Repeat each entry in the listing word for word.

──────── DATA UNDER STUDY ────────

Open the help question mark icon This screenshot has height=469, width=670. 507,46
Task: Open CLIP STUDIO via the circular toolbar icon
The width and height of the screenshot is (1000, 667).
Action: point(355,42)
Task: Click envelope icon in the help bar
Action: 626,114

────────

TASK RESULT:
Open the help question mark icon This screenshot has height=469, width=670. 507,46
Task: Open CLIP STUDIO via the circular toolbar icon
The width and height of the screenshot is (1000, 667).
Action: point(355,42)
Task: Click envelope icon in the help bar
Action: 626,114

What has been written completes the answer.